If the problem statement and project name are **already provided in the agent prompt** (e.g., from a pipeline re-run or auto-chain), use them directly — do NOT re-ask the user.

Otherwise, ask the user for:
- **Project name** — Ask for a short, creative, and descriptive name. You MAY suggest examples (e.g., "Farm Fleet", "Energy Analytics"), but you MUST NOT proceed until the user explicitly provides or confirms a name. Never infer, synthesize, or assume a project name from context.
- **Problem statement** — "What problems does your project need to solve?"

### Step 2: Scaffold the Project

Once you have both, run:
```bash
python _shared/scripts/run-pipeline.py start "Project Name" --problem "problem statement text"
```

### Step 3: Review Signal Mapper Output

Review the signal mapping output from the `start` command.
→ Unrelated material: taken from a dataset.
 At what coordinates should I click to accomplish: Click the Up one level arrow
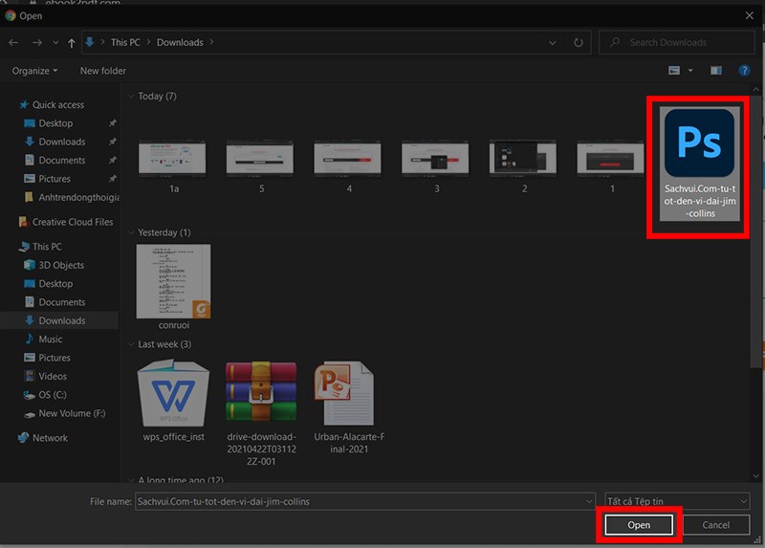71,43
### Step 4: Assess 4 V's Gaps

Only ask about gaps NOT already in the problem statement:

| V | What to Assess |
|---|---------------|
| Volume | Size per load/day |
| Velocity | Batch / near-real-time / real-time |
| Variety | Sources: DBs, files, APIs, streaming |
| Versatility | Low-code / code-first / mixed |

### Step 5: Confirm with User

Present inferred signals **and all 4 V's** conversationally. Get confirmation or corrections.
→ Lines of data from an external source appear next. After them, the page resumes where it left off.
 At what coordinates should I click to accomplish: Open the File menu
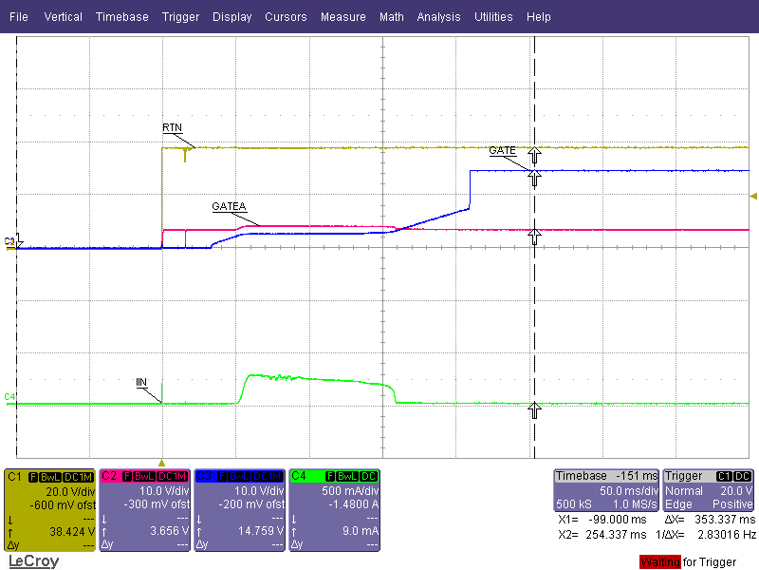pyautogui.click(x=19, y=17)
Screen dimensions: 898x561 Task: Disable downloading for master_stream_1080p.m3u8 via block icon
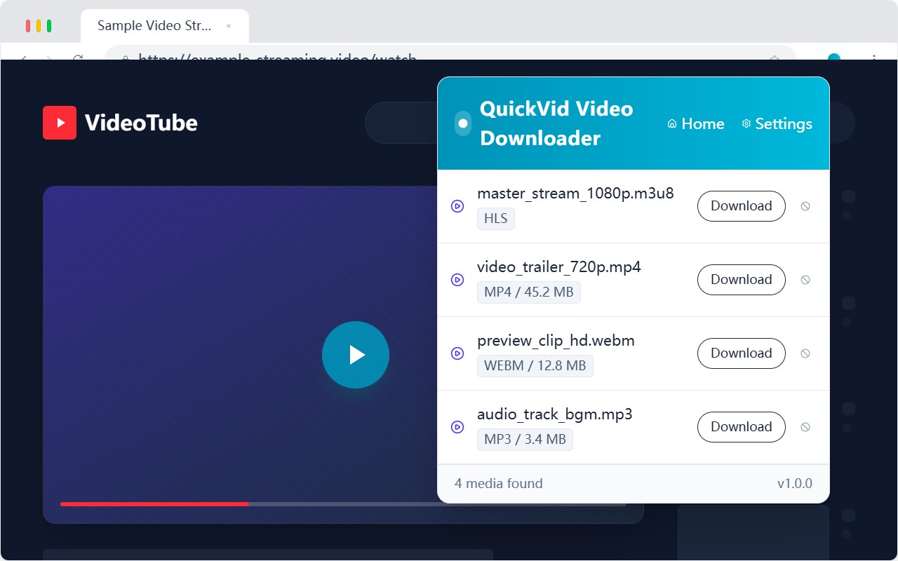tap(805, 206)
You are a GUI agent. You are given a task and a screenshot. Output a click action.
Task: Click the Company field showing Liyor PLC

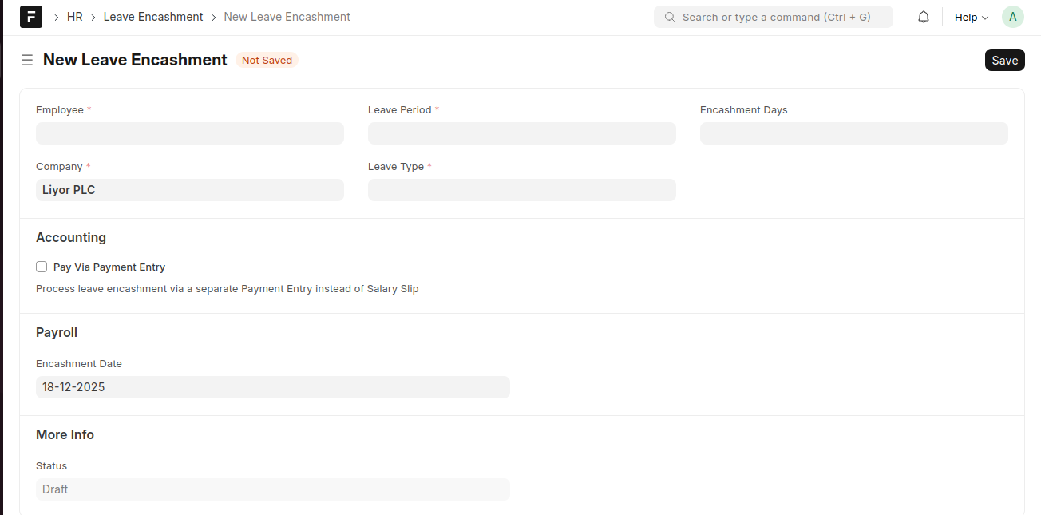coord(189,189)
**You MUST present all 4 V's explicitly — no exceptions:**

1. **Volume** — data size (e.g., "looks like small daily loads under 10 GB")
2. **Velocity** — timing (e.g., "daily batch refresh, not real-time")
3. **Variety** — sources (e.g., "two sources: Square API and your accounting CSV")
4. **Versatility** — skill level (e.g., "low-code approach since your team prefers drag-and-drop")

Example confirmation message:
> *"Here's what I'm seeing from your problem statement:*
> - **Volume:** Small data — daily loads under 10 GB
> - **Velocity:** Batch — you mentioned end-of-day processing
> - **Variety:** Two sources — Square POS and your accounting exports
> - **Versatility:** Low-code — your team wants minimal scripting
>
> *Does that match your situation, or should I adjust anything?"*

**Presentation rules — the user is a business stakeholder:**

- Use **plain-language bullets** — NOT markdown tables (tables go only in the handoff file).
- Use the user's own language: "your Square sales data" not "API-based ingestion pattern."
- If a V is unknown or ambiguous, **ask** — don't skip it or guess.
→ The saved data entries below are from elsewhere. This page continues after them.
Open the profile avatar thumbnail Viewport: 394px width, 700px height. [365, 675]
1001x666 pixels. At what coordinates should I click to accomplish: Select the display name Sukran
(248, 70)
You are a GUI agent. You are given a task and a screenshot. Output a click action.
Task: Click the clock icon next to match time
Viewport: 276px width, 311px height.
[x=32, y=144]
### Step 6: Produce Discovery Brief

Write to `_projects/[name]/docs/discovery-brief.md`:

> **File editing:** This file is pre-scaffolded with placeholder content. Replace the **entire file contents** using the `edit` tool — use the full existing file as `old_str` and the completed brief as `new_str`. Do NOT use `create` (the file already exists) or pass an empty `old_str`.

```markdown
## Problem Statement
[user's exact words]

### Inferred Signals
| Signal | Value | Confidence | Source |
| Data Velocity | batch/real-time/both | high/medium/low | quote |

### 4 V's Assessment
| V | Value | Confidence | Source |

### Confirmed with User
- [confirmations/corrections]

### Architectural Judgment Calls
- [design trade-offs requiring architect expertise — max 20 words each]
```

## Constraints

- Use `signal-mapper.py` for all signal lookups — do not access registry files directly
- Discovery Brief: max 60 lines
- Signal table cells: max 15 words
- Architectural Judgment Calls: max 20 words each
- Integration-first: assume coexistence unless user says migrate
- Never recommend a final task flow — suggest candidates only

## Handoff

After producing the output file, advance:
```bash
python _shared/scripts/run-pipeline.py advance --project <project-name> -q
```

If the output shows `🟢 AUTO-CHAIN → <skill>`, **invoke that skill immediately** — do NOT stop and ask the user.
Only `🛑 HUMAN GATE` (Phase 2b sign-off) requires user action.